Les beaux jours reviennent, et avec eux l’envie de prendre soin de sa silhouette. Chef des sports au Lyon Spa Metropole, Wilfried Boberiether vous propose trois exercices simples à réaliser pour retrouver la ligne.

On ne perd pas de poids uniquement où on le souhaite. Néanmoins, une bonne alimentation (des aliments pauvres en graisse et riches en fibres) associée à des exercices activités comme la course ou la marche rapide, par exemple, va vous aider à brûler un maximum de calories et, donc, à retrouver notamment un ventre plat.

Certains exercices ciblés permettent toutefois d’optimiser vos efforts et de renforcer votre ceinture abdominale. Comment ? En musclant le transverse, le plus profond des abdominaux, qui assure par sa tonicité l’essentiel de l’effort de maintien des viscères et évite d’avoir un ventre gonflé. Une gaine naturelle, en somme, qui aide à avoir un ventre plat.
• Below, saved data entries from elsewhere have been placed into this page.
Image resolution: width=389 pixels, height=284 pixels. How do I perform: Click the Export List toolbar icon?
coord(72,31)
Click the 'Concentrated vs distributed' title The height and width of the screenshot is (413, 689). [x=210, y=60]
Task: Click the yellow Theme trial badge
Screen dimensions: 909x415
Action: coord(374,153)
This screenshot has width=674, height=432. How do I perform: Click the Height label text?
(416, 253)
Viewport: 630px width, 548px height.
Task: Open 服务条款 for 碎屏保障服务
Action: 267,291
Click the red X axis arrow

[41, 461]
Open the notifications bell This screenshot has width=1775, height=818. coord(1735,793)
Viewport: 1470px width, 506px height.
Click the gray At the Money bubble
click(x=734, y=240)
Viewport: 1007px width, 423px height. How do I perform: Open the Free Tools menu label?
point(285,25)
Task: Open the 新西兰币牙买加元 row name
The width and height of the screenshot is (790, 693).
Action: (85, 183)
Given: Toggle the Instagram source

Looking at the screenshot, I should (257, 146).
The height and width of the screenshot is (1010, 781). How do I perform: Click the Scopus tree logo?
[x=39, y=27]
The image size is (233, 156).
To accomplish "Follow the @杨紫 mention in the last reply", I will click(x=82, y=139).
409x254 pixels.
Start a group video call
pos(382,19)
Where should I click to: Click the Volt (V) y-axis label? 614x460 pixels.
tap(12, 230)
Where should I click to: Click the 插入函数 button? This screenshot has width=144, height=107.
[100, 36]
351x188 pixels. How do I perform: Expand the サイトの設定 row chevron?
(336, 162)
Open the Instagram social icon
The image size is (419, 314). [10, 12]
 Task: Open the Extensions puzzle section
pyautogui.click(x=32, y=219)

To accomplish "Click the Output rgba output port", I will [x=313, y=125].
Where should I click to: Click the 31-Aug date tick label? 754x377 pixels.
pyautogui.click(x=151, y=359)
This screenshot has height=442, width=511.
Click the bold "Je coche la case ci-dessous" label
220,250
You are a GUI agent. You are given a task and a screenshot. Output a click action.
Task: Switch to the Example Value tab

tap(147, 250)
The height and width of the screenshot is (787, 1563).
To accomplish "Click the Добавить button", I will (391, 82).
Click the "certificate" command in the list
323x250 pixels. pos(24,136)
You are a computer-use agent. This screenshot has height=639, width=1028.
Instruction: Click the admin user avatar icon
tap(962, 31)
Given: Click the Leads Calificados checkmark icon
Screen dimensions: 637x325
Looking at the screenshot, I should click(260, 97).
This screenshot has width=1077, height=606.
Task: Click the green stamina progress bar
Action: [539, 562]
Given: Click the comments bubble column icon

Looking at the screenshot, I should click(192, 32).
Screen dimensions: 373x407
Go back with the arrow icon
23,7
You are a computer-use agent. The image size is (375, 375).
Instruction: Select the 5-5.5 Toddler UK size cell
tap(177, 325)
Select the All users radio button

Exercice N°1 : le stomach vacuum

Position. À plat dos sur une surface souple, jambes pliées et pieds au sol. Bras étendus, avec les paumes orientées vers le ciel, les épaules relâchées, le dos droit avec effacement des cambrures cervicales et lombaires.

 

L’exercice. On inspire au maximum en gonflant le ventre. On expire le plus lentement possible en plaquant intensément dos et lombaires au sol. Le souffle est profond, fait reculer le nombril en le rapprochant des vertèbres lombaires. Le ventre est ainsi progressivement rentré.

Il faut conserver le ventre rentré le plus longtemps et le plus loin possible (comme on le fait pour fermer un pantalon trop serré). La nuque doit rester relâchée sans cambrure cervicale, ainsi que tout le plancher pelvien. Cet exercice va permettre d’aplatir le ventre tout en soulageant le dos, et favoriser le transit.

 

Exercice N°2 : le gainage abdominal

Position. Mettez-vous en appui sur les coudes et les genoux. Les coudes sont alignés avec les épaules.

Les genoux sont écartés de la largeur des hanches. Rentrez le nombril en direction de la colonne et gardez le dos plat, en rentrant légèrement le menton pour allonger la nuque.

L’exercice. Contractez fermement vos abdominaux et adoptez une respiration ‘’haletante’’ pour maintenir la posture.

 

Exercice N°3 : les abdos obliques

Position. Couché sur le dos, les mains sont au niveau des oreilles ou à la nuque, la jambe droite est repliée et le pied gauche est calé sur le genou droit.

L’exercice. On soulève tête, épaules et haut du dos, en décollant les omoplates. Le coude droit se dirige vers le genou gauche (pensez à soufflez), puis on revient à la position initiale en inspirant. On exécute la série toujours du même côté pour toutes les répétitions ; puis on change de côté.

Le travail des obliques va aider à affiner la taille.